▸ **What you need to do**
Can you reproduce every item below word for word, without changing anything?

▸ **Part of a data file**
****************
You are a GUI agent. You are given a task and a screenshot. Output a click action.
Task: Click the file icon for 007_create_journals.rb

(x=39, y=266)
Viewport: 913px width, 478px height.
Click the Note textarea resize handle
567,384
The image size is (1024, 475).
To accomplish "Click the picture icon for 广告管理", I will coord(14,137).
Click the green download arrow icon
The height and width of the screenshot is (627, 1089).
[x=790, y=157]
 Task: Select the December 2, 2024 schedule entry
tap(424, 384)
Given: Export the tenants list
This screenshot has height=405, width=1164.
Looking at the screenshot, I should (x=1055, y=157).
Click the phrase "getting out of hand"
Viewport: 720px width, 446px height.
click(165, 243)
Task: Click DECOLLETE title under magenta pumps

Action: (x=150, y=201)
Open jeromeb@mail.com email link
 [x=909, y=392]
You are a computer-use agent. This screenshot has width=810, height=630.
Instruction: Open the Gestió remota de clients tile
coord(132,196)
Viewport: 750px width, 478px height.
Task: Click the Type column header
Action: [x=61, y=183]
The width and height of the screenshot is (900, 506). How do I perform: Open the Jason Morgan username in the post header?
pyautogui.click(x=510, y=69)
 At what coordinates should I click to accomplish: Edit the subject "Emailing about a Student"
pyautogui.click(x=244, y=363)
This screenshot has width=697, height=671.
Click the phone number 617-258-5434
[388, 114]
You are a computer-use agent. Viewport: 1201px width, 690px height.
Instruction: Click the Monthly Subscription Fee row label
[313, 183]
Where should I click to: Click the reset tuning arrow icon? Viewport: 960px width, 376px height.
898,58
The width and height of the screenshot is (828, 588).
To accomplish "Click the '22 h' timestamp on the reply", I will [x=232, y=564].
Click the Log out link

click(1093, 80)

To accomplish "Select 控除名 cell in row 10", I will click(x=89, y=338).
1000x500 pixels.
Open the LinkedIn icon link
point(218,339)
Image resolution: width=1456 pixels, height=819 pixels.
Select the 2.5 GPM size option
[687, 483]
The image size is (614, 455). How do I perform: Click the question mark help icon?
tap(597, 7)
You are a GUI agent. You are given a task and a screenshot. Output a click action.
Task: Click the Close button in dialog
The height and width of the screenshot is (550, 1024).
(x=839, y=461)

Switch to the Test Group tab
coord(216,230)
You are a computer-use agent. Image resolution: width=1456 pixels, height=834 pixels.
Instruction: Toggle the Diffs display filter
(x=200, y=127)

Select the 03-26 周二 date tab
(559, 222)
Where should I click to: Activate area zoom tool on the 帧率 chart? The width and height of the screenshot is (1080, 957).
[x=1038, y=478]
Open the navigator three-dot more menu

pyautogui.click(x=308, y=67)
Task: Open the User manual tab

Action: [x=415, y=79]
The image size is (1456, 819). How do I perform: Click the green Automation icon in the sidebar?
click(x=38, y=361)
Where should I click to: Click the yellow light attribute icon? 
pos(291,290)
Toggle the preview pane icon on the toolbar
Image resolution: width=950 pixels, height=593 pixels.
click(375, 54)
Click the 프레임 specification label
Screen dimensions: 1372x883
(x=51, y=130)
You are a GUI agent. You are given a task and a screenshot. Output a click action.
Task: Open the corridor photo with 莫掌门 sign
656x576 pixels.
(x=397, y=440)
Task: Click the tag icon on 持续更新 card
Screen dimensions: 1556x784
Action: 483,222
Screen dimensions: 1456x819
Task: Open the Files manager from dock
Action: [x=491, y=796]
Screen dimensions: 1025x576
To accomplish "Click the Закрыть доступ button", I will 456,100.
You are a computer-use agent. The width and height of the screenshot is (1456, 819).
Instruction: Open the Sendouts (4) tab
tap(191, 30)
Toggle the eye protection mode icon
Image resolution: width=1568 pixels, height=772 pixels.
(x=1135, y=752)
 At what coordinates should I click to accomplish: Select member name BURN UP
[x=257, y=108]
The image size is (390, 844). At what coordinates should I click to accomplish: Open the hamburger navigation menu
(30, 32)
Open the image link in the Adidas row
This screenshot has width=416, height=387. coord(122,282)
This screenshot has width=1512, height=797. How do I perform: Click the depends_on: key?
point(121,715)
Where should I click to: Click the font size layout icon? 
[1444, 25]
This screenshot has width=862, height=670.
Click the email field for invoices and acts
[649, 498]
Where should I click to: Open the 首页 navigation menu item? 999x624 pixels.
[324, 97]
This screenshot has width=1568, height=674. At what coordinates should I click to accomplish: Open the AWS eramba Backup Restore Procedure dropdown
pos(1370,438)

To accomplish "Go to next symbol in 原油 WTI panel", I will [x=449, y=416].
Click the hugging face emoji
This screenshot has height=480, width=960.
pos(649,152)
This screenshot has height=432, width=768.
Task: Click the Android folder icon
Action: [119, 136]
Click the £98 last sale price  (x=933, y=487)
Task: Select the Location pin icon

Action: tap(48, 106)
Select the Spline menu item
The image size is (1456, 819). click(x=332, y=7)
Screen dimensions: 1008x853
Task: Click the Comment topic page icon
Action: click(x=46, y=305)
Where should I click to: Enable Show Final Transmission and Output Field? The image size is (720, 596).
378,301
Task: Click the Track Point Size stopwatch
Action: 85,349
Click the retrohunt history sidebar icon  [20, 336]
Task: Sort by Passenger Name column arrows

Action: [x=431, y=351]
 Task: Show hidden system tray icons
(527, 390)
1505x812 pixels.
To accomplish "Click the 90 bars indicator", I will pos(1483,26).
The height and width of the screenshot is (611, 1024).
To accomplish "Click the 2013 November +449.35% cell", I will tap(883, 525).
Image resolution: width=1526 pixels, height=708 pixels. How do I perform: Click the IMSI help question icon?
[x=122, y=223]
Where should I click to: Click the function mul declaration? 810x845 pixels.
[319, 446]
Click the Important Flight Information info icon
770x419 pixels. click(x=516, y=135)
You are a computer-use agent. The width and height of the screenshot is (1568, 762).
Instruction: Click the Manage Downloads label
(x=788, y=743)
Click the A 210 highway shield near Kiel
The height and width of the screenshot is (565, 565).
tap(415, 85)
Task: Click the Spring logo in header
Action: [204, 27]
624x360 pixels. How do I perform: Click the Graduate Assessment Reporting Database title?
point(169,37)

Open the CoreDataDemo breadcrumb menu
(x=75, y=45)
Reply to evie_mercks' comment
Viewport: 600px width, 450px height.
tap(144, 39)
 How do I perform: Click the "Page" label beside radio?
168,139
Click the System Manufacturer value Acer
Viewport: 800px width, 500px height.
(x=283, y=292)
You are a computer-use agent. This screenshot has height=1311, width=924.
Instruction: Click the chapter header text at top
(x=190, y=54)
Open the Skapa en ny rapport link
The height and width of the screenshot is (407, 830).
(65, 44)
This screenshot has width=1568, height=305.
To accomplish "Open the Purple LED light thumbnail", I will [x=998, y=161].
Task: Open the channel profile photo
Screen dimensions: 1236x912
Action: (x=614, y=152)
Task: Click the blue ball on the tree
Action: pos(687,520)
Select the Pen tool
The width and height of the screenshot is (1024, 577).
****************
▸ **Result for this task**
You are a GUI agent. You are given a task and a screenshot. Output a click action.
Task: Click the file icon for 007_create_journals.rb

(x=39, y=266)
Viewport: 913px width, 478px height.
Click the Note textarea resize handle
567,384
The image size is (1024, 475).
To accomplish "Click the picture icon for 广告管理", I will coord(14,137).
Click the green download arrow icon
The height and width of the screenshot is (627, 1089).
[x=790, y=157]
 Task: Select the December 2, 2024 schedule entry
tap(424, 384)
Given: Export the tenants list
This screenshot has height=405, width=1164.
Looking at the screenshot, I should (x=1055, y=157).
Click the phrase "getting out of hand"
Viewport: 720px width, 446px height.
click(165, 243)
Task: Click DECOLLETE title under magenta pumps

Action: (x=150, y=201)
Open jeromeb@mail.com email link
 [x=909, y=392]
You are a computer-use agent. This screenshot has width=810, height=630.
Instruction: Open the Gestió remota de clients tile
coord(132,196)
Viewport: 750px width, 478px height.
Task: Click the Type column header
Action: [x=61, y=183]
The width and height of the screenshot is (900, 506). How do I perform: Open the Jason Morgan username in the post header?
pyautogui.click(x=510, y=69)
 At what coordinates should I click to accomplish: Edit the subject "Emailing about a Student"
pyautogui.click(x=244, y=363)
This screenshot has width=697, height=671.
Click the phone number 617-258-5434
[388, 114]
You are a computer-use agent. Viewport: 1201px width, 690px height.
Instruction: Click the Monthly Subscription Fee row label
[313, 183]
Where should I click to: Click the reset tuning arrow icon? Viewport: 960px width, 376px height.
898,58
The width and height of the screenshot is (828, 588).
To accomplish "Click the '22 h' timestamp on the reply", I will [x=232, y=564].
Click the Log out link

click(1093, 80)

To accomplish "Select 控除名 cell in row 10", I will click(x=89, y=338).
1000x500 pixels.
Open the LinkedIn icon link
point(218,339)
Image resolution: width=1456 pixels, height=819 pixels.
Select the 2.5 GPM size option
[687, 483]
The image size is (614, 455). How do I perform: Click the question mark help icon?
tap(597, 7)
You are a GUI agent. You are given a task and a screenshot. Output a click action.
Task: Click the Close button in dialog
The height and width of the screenshot is (550, 1024).
(x=839, y=461)

Switch to the Test Group tab
coord(216,230)
You are a computer-use agent. Image resolution: width=1456 pixels, height=834 pixels.
Instruction: Toggle the Diffs display filter
(x=200, y=127)

Select the 03-26 周二 date tab
(559, 222)
Where should I click to: Activate area zoom tool on the 帧率 chart? The width and height of the screenshot is (1080, 957).
[x=1038, y=478]
Open the navigator three-dot more menu

pyautogui.click(x=308, y=67)
Task: Open the User manual tab

Action: [x=415, y=79]
The image size is (1456, 819). How do I perform: Click the green Automation icon in the sidebar?
click(x=38, y=361)
Where should I click to: Click the yellow light attribute icon? 
pos(291,290)
Toggle the preview pane icon on the toolbar
Image resolution: width=950 pixels, height=593 pixels.
click(375, 54)
Click the 프레임 specification label
Screen dimensions: 1372x883
(x=51, y=130)
You are a GUI agent. You are given a task and a screenshot. Output a click action.
Task: Open the corridor photo with 莫掌门 sign
656x576 pixels.
(x=397, y=440)
Task: Click the tag icon on 持续更新 card
Screen dimensions: 1556x784
Action: 483,222
Screen dimensions: 1456x819
Task: Open the Files manager from dock
Action: [x=491, y=796]
Screen dimensions: 1025x576
To accomplish "Click the Закрыть доступ button", I will 456,100.
You are a computer-use agent. The width and height of the screenshot is (1456, 819).
Instruction: Open the Sendouts (4) tab
tap(191, 30)
Toggle the eye protection mode icon
Image resolution: width=1568 pixels, height=772 pixels.
(x=1135, y=752)
 At what coordinates should I click to accomplish: Select member name BURN UP
[x=257, y=108]
The image size is (390, 844). At what coordinates should I click to accomplish: Open the hamburger navigation menu
(30, 32)
Open the image link in the Adidas row
This screenshot has width=416, height=387. coord(122,282)
This screenshot has width=1512, height=797. How do I perform: Click the depends_on: key?
point(121,715)
Where should I click to: Click the font size layout icon? 
[1444, 25]
This screenshot has width=862, height=670.
Click the email field for invoices and acts
[649, 498]
Where should I click to: Open the 首页 navigation menu item? 999x624 pixels.
[324, 97]
This screenshot has width=1568, height=674. At what coordinates should I click to accomplish: Open the AWS eramba Backup Restore Procedure dropdown
pos(1370,438)

To accomplish "Go to next symbol in 原油 WTI panel", I will [x=449, y=416].
Click the hugging face emoji
This screenshot has height=480, width=960.
pos(649,152)
This screenshot has height=432, width=768.
Task: Click the Android folder icon
Action: [119, 136]
Click the £98 last sale price  (x=933, y=487)
Task: Select the Location pin icon

Action: tap(48, 106)
Select the Spline menu item
The image size is (1456, 819). click(x=332, y=7)
Screen dimensions: 1008x853
Task: Click the Comment topic page icon
Action: click(x=46, y=305)
Where should I click to: Enable Show Final Transmission and Output Field? The image size is (720, 596).
378,301
Task: Click the Track Point Size stopwatch
Action: 85,349
Click the retrohunt history sidebar icon  [20, 336]
Task: Sort by Passenger Name column arrows

Action: [x=431, y=351]
 Task: Show hidden system tray icons
(527, 390)
1505x812 pixels.
To accomplish "Click the 90 bars indicator", I will pos(1483,26).
The height and width of the screenshot is (611, 1024).
To accomplish "Click the 2013 November +449.35% cell", I will tap(883, 525).
Image resolution: width=1526 pixels, height=708 pixels. How do I perform: Click the IMSI help question icon?
[x=122, y=223]
Where should I click to: Click the function mul declaration? 810x845 pixels.
[319, 446]
Click the Important Flight Information info icon
770x419 pixels. click(x=516, y=135)
You are a computer-use agent. The width and height of the screenshot is (1568, 762).
Instruction: Click the Manage Downloads label
(x=788, y=743)
Click the A 210 highway shield near Kiel
The height and width of the screenshot is (565, 565).
tap(415, 85)
Task: Click the Spring logo in header
Action: [204, 27]
624x360 pixels. How do I perform: Click the Graduate Assessment Reporting Database title?
point(169,37)

Open the CoreDataDemo breadcrumb menu
(x=75, y=45)
Reply to evie_mercks' comment
Viewport: 600px width, 450px height.
tap(144, 39)
 How do I perform: Click the "Page" label beside radio?
168,139
Click the System Manufacturer value Acer
Viewport: 800px width, 500px height.
(x=283, y=292)
You are a computer-use agent. This screenshot has height=1311, width=924.
Instruction: Click the chapter header text at top
(x=190, y=54)
Open the Skapa en ny rapport link
The height and width of the screenshot is (407, 830).
(65, 44)
This screenshot has width=1568, height=305.
To accomplish "Open the Purple LED light thumbnail", I will [x=998, y=161].
Task: Open the channel profile photo
Screen dimensions: 1236x912
Action: (x=614, y=152)
Task: Click the blue ball on the tree
Action: pos(687,520)
Select the Pen tool
The width and height of the screenshot is (1024, 577).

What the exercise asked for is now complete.